RT Measurements¶
RT (Room Temperature) measurements encompass various electrical and optical characterization techniques performed at ambient conditions. These provide quick, non-destructive assessment of material properties.
Overview¶
This schema package defines:
- RTMeasurement - Room temperature electrical and optical measurements with flexible parameter documentation
RT measurements extend BaseMeasurement, providing:
- Links to measured samples and instrument
- Flexible parameter definitions for various measurement types
- Electrical properties (resistance, conductivity, carrier concentration)
- Optical properties (transmission, reflection, absorption)
- Quick screening data
Typical Usage¶
- Select samples: Reference samples to characterize
- Choose measurement type: Electrical (I-V, Hall, 4-point probe) or optical (transmission, reflection)
- Configure setup: Probe configuration, voltage/current ranges, light sources
- Record data: Measurement results and conditions
- Extract properties: Calculate conductivity, mobility, bandgap, etc.
Common RT Measurement Types¶
Electrical Measurements¶
- Four-point probe: Sheet resistance, conductivity
- Hall effect: Carrier concentration, mobility, type (n or p)

————

● Exercise requirements:
A – Please set down the RT measurements documentation word for word from "- Optical properties" to "type (n or p)".
B – Take the RT measurements documentation further, starting after its last sentence.

● Data provided:
————

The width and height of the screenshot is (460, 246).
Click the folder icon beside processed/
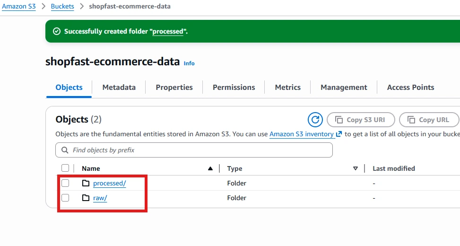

————

● Answer set:
A –
- Optical properties (transmission, reflection, absorption)
- Quick screening data
Typical Usage¶
- Select samples: Reference samples to characterize
- Choose measurement type: Electrical (I-V, Hall, 4-point probe) or optical (transmission, reflection)
- Configure setup: Probe configuration, voltage/current ranges, light sources
- Record data: Measurement results and conditions
- Extract properties: Calculate conductivity, mobility, bandgap, etc.
Common RT Measurement Types¶
Electrical Measurements¶
- Four-point probe: Sheet resistance, conductivity
- Hall effect: Carrier concentration, mobility, type (n or p)

B –
- I-V curves: Diode characteristics, contact resistance
- Capacitance-voltage: Depletion width, doping profiles
Optical Measurements¶
- Transmission: Optical transparency, absorption edge
- Reflection: Surface reflectivity, optical constants
- Absorption: Calculated from transmission and reflection
- Quick PL: Simple emission screening (detailed PL in PL measurements)
What RT Measurements Tell You¶
- Electrical conductivity: Is the material conductive?
- Carrier type: n-type or p-type semiconductor
- Carrier concentration: Doping level or defect density
- Mobility: Charge transport quality
- Optical bandgap: From absorption edge (Tauc plot)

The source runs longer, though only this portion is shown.